I remember putting my head down on folded arms at our patio table after intense puppy care and feeling resentful toward myself that I had chosen lovely summer days filled with rescuing fur balls from the haunches of a careless mother all hours of the night, making sure they were nursing well, and cleaning up excrement several times a day. How could I be this half-witted?
Fortunately, I have lived long enough to know that we CHOOSE joy, and it doesn’t come from our circumstances. I drew close to my heavenly Father, praying, Since I can’t opt out of this situation now, I CHOOSE JOY AND LEARNING every moment of Fur Ball care for the next five and a half weeks. Take over!
I announced to Steve that I had made a commitment to be in this puppy season with JOY at all costs, whatever that means. Right away I was tested. It seemed like I had been working the last few days more than my “teammates.” I was about to air an energetic complaint, when the Holy Spirit spoke to my heart, Are you still allowing yourself to complain? I had just read in Philippians 2:14-15, “Do all things without complaining and disputing, that you may become blameless and harmless, children of God without fault in the midst of a crooked and perverse generation, among whom you appear as lights in the world.”
The Holy Spirit impressed upon me that since I still used the device of complaining to get my way, I was forfeiting opportunities to be a light. As I angrily stared at the messy whelping pen I needed to clean, I asked the Lord, If I can’t complain, what else can I do?” Surprisingly, He replied, “Go the extra mile. WHAT?!?

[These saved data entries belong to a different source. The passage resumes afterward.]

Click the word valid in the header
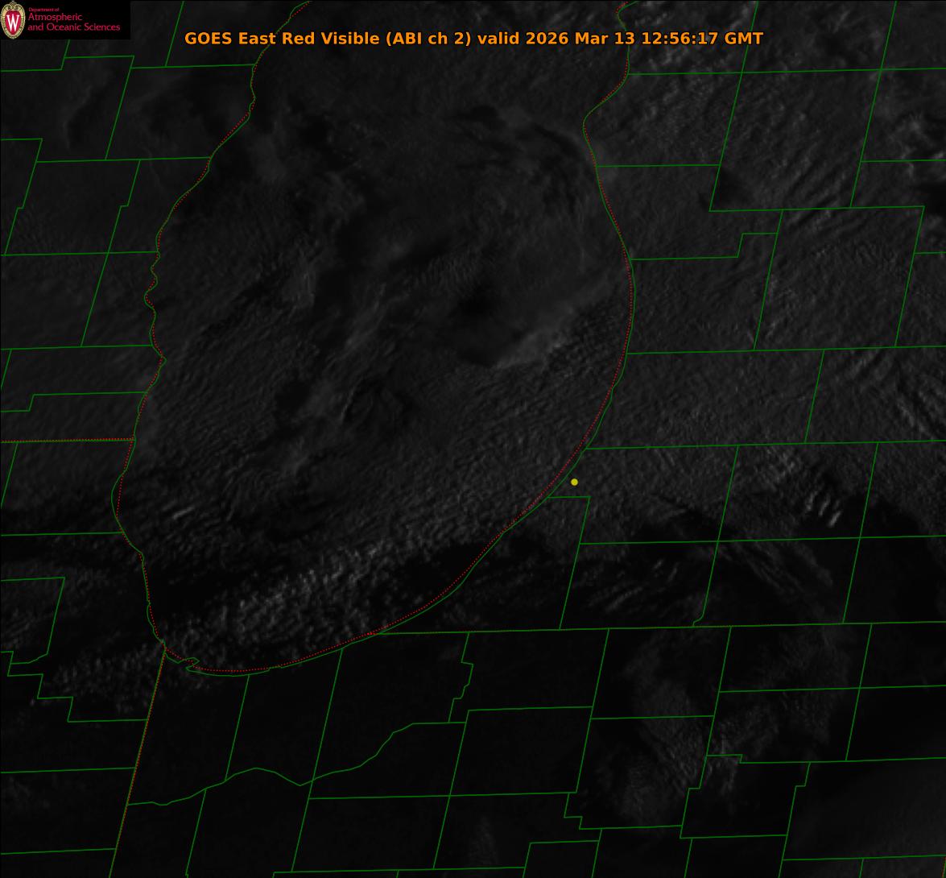The height and width of the screenshot is (878, 946). pos(499,38)
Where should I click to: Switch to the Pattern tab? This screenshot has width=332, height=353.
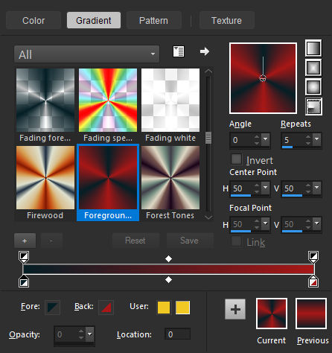click(153, 21)
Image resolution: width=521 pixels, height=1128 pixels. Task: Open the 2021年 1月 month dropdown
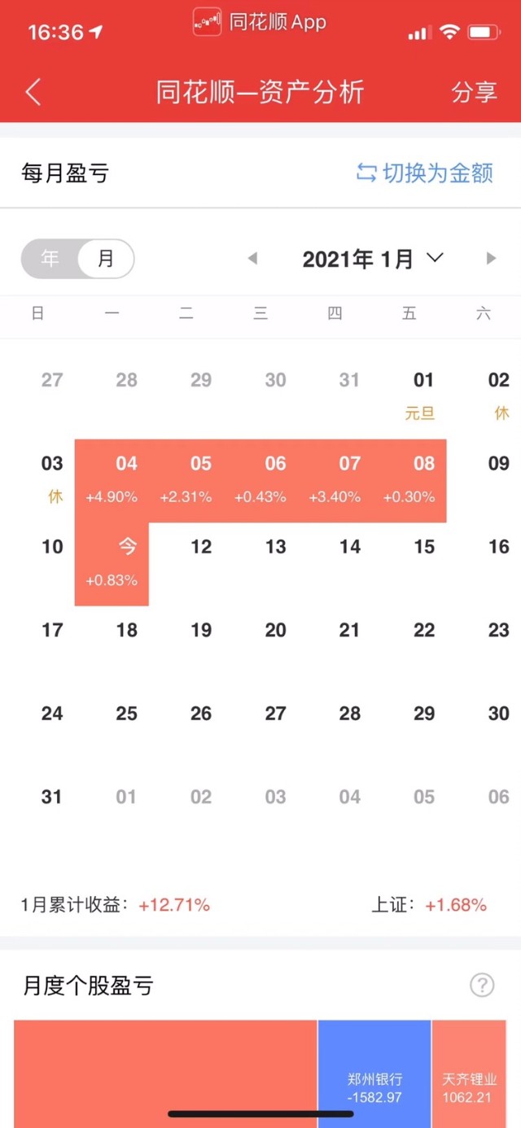[358, 259]
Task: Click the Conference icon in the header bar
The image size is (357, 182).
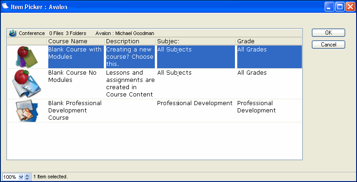Action: pyautogui.click(x=13, y=33)
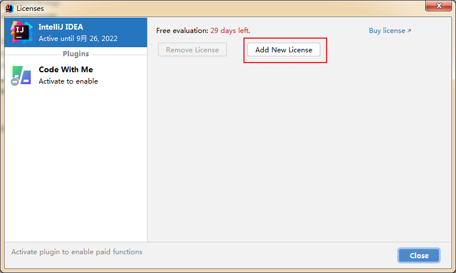Click the IntelliJ IDEA logo in the product list

point(21,32)
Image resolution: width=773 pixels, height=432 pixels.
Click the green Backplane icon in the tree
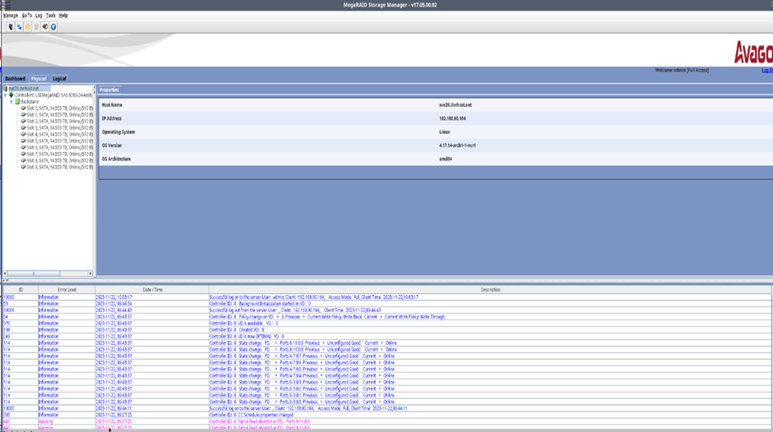point(17,102)
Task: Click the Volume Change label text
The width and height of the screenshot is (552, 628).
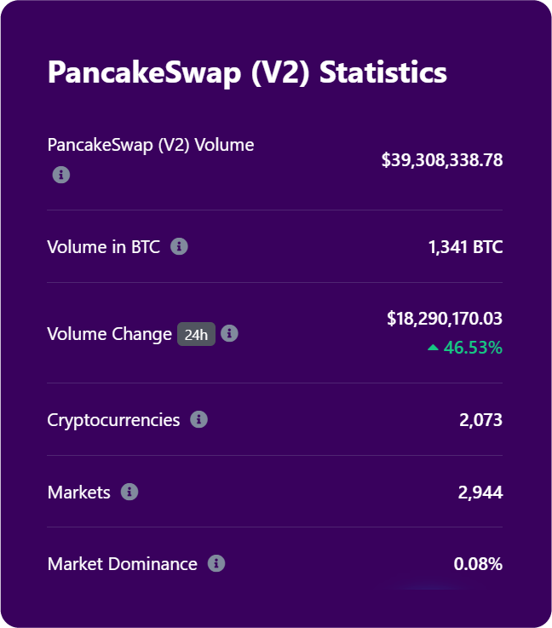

But that gradually made sense to me. When we have negative energy, we need to funnel it somewhere. I heartily embarked on cleaning the pen and also on a few extra tasks to bless my household. All of the sudden, I was flooded with intense joy. WHAT?!?
Because of these five prancing fur balls, I had countless opportunities in the last few weeks to choose complaining or joy. I have begun to despise my old habit of complaining, and more than ever desire to be a light instead.
Yesterday, all of the puppies went to their new great homes. I am weepy thinking about them even as I now write. A piece of me goes with them and a piece of them stays with me. They were a part of changing my life, helping me become more like Jesus, helping me offload complaints to choose JOY. Lord, bless their new homes and help me stay LIT right here.